Produksi Tebu, Kedelai, dan Padi Tunjukkan Tren Positif
Pada musim panen 2026, TNI AU mendampingi pengelolaan lahan tebu seluas 236.048 hektare dengan potensi produksi mencapai 18,386 juta ton tebu atau setara sekitar 1,36 juta ton gula. Jumlah tersebut diperkirakan menyumbang sekitar 45,05 persen terhadap target produksi gula nasional.
Khusus di Lanud Abdulrachman Saleh, lahan tebu yang dipanen mencapai 800,5 hektare dengan estimasi produksi sekitar 72.045 ton.
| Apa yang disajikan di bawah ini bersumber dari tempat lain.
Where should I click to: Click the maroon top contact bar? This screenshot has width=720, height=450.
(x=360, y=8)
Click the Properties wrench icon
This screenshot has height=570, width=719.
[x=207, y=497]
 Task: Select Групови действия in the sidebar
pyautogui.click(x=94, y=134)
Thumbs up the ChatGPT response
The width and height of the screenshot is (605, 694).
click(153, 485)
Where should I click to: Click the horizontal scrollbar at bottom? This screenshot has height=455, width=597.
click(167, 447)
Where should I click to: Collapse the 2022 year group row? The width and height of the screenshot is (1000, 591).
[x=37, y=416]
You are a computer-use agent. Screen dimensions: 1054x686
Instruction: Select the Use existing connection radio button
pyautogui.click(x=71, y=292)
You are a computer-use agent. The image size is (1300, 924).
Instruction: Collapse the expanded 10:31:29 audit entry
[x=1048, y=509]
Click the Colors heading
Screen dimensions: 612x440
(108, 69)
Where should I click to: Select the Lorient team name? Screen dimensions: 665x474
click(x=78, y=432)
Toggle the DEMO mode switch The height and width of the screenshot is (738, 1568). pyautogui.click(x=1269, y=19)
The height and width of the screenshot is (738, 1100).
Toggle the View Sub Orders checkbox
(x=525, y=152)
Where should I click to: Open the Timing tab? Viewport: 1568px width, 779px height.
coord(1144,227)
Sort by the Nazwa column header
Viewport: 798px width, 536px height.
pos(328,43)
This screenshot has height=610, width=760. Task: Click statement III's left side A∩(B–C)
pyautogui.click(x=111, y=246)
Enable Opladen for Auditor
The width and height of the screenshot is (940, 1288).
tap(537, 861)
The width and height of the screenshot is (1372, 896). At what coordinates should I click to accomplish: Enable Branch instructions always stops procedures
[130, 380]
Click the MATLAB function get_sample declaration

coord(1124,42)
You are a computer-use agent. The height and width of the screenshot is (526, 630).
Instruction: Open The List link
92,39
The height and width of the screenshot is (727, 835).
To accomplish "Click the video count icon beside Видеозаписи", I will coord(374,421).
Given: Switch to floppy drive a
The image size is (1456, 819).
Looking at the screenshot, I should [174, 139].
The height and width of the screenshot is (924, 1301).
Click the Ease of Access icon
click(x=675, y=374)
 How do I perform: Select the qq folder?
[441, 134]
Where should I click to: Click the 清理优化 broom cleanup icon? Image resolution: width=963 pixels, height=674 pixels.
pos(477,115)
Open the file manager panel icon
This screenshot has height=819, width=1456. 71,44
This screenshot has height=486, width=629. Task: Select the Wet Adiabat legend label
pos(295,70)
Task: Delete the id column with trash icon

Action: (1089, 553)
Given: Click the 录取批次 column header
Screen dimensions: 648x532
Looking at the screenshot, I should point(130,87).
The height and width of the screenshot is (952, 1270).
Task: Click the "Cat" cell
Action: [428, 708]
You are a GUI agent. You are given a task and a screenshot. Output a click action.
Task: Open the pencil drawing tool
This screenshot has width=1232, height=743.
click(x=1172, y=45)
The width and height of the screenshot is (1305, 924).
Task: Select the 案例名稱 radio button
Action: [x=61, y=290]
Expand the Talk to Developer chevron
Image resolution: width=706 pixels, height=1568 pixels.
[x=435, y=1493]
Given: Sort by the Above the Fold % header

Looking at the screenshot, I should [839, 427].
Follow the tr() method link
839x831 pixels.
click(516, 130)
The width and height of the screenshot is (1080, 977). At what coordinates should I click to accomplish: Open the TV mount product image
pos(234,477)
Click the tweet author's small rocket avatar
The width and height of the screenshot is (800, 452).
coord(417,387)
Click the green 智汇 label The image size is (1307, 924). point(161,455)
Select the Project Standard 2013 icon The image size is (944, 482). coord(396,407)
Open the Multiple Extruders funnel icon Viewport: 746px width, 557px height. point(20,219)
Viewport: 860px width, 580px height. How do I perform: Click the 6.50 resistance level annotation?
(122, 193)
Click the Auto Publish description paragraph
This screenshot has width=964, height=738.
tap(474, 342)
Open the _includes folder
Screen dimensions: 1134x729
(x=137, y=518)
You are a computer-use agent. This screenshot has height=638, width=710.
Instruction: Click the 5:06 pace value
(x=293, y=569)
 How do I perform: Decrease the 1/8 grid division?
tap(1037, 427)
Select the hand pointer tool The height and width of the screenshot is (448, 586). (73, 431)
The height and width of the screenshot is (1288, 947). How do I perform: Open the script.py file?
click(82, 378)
Sementara itu, TNI AL mendampingi budidaya kedelai di lahan seluas 2.432 hektare dengan total produksi sekitar 3.676 ton. Hingga Juni 2026, pembukaan lahan baru seluas 3.110 hektare juga diproyeksikan menghasilkan sekitar 5.287 ton kedelai.
Adapun TNI AD mendampingi panen padi seluas 479.610 hektare selama Juli 2026. Secara kumulatif, pendampingan sejak Januari hingga Juni 2026 telah menjangkau sekitar 6,26 juta hektare lahan dengan produksi sekitar 19,2 juta ton beras atau mencapai 55,24 persen dari target produksi nasional tahun 2026.
Pemerintah berharap kolaborasi antara TNI, kementerian, pemerintah daerah, serta masyarakat tidak hanya mempercepat pencapaian swasembada pangan, tetapi juga memperkuat upaya penyelesaian persoalan lingkungan melalui gerakan nasional penanganan sampah yang ditargetkan tuntas sebelum 2029.